On the whole, though, Season 8 felt a little off because of the lack of a strong goal on Larry David’s part. In other seasons, Larry was working towards a specific objective that coincided with the finale (opening a restaurant, appearing in The Producers on Broadway, filming the Seinfeld reunion, etc.) that gave the finale a little more weight, but this year didn’t really have that. The gag the episode ended on, with Larry and Leon in Paris, was a strong one that tied in with the charity-avoidance plotline from “Vow of Silence” nicely, but, on the whole, these ten episodes felt a little disconnected from each other.

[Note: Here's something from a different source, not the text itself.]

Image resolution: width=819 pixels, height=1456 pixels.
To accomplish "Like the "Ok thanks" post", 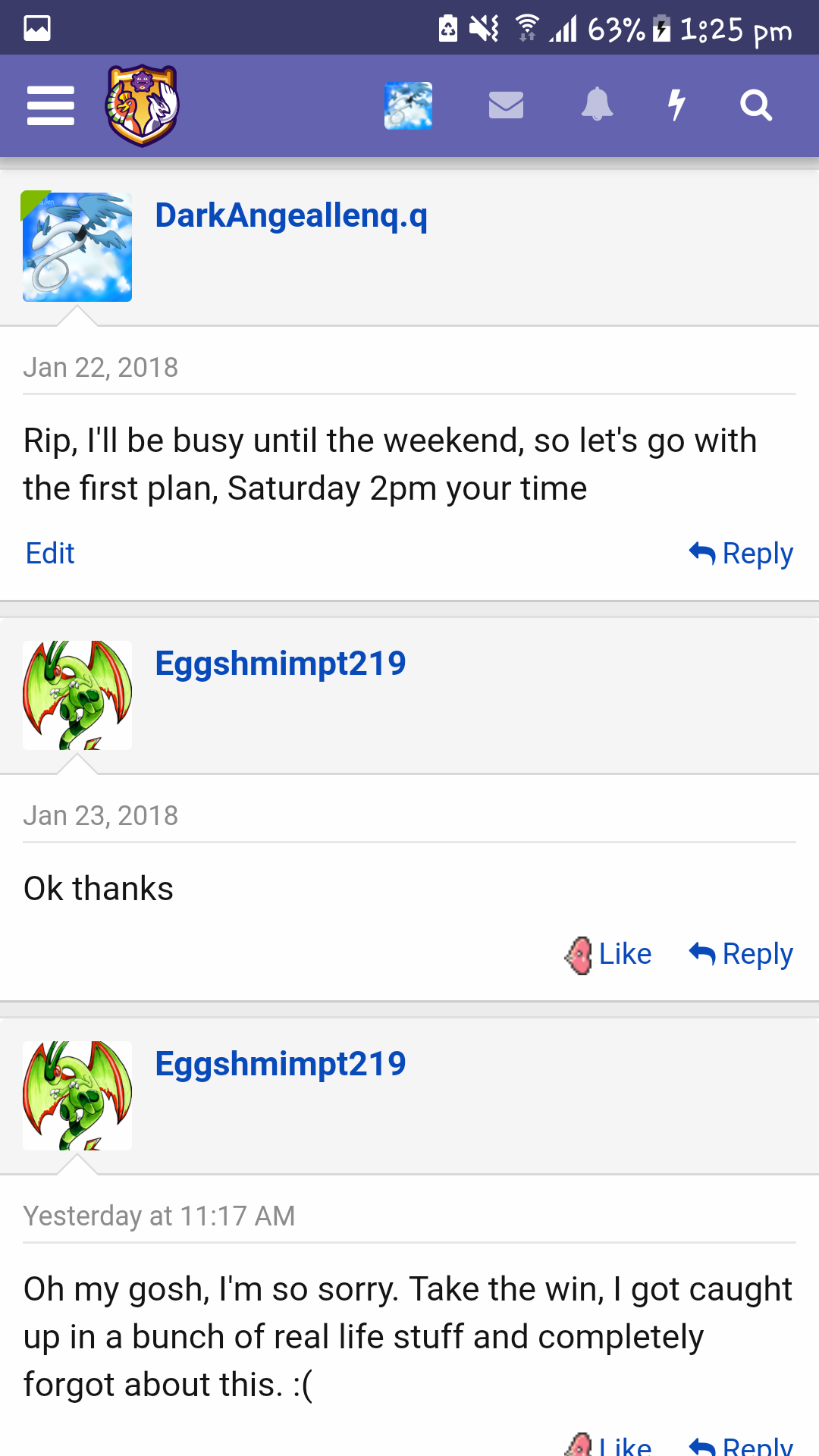I will [609, 954].
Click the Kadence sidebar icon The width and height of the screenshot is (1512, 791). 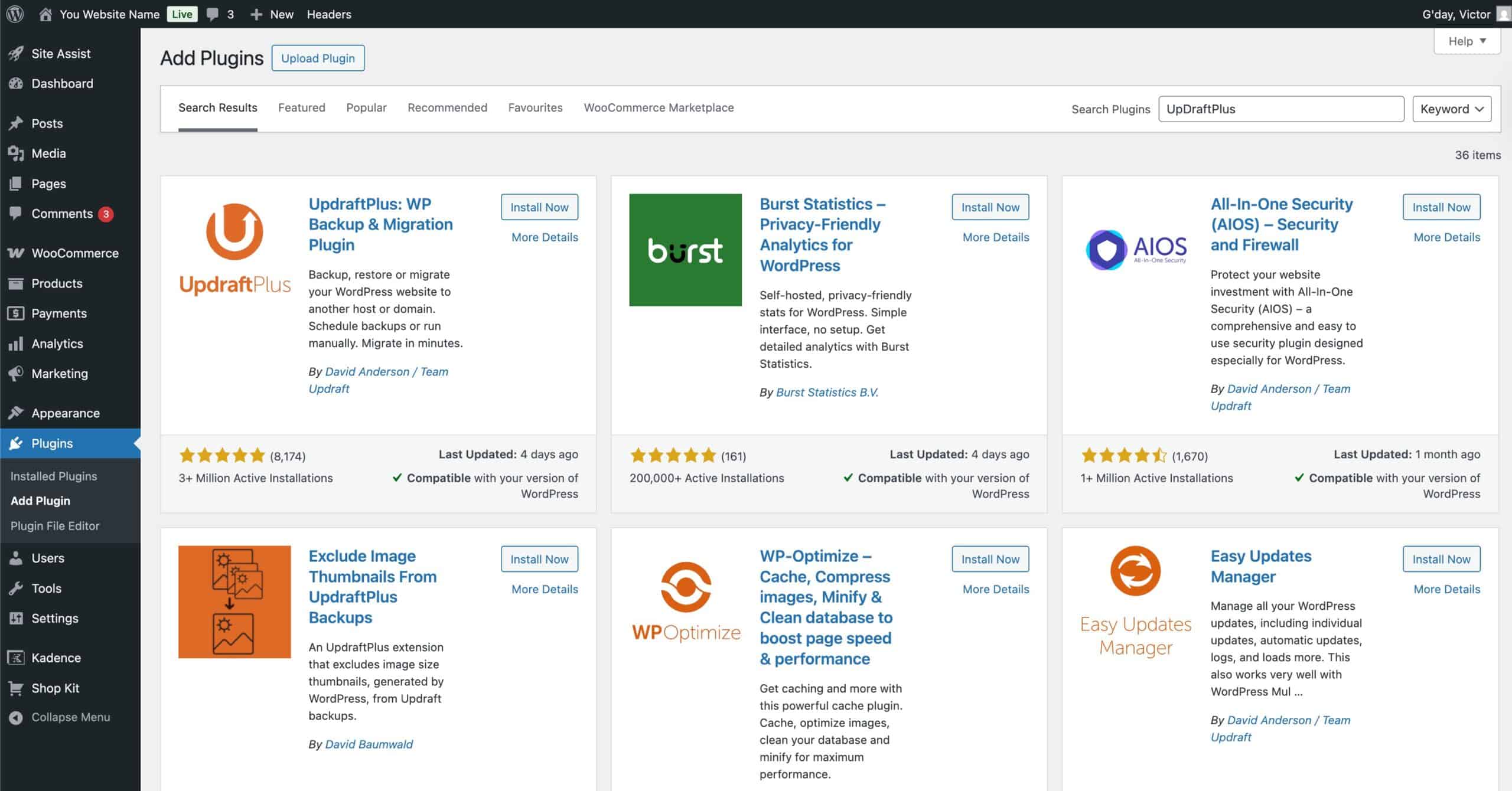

Even if the episodes didn’t hang together as they do in Curb’s best seasons, this was still a year that featured some stellar individual episodes and showcased the talented regular and guest casts. It’s nice to see Larry David still doing what he’s doing as his show continues to evolve. We’ll see what the future holds for Curb when it returns from what I’m assuming is going to be another excruciating two-year hiatus. See ya in 2013, guys!
Bradford Evans is a writer living in Los Angeles.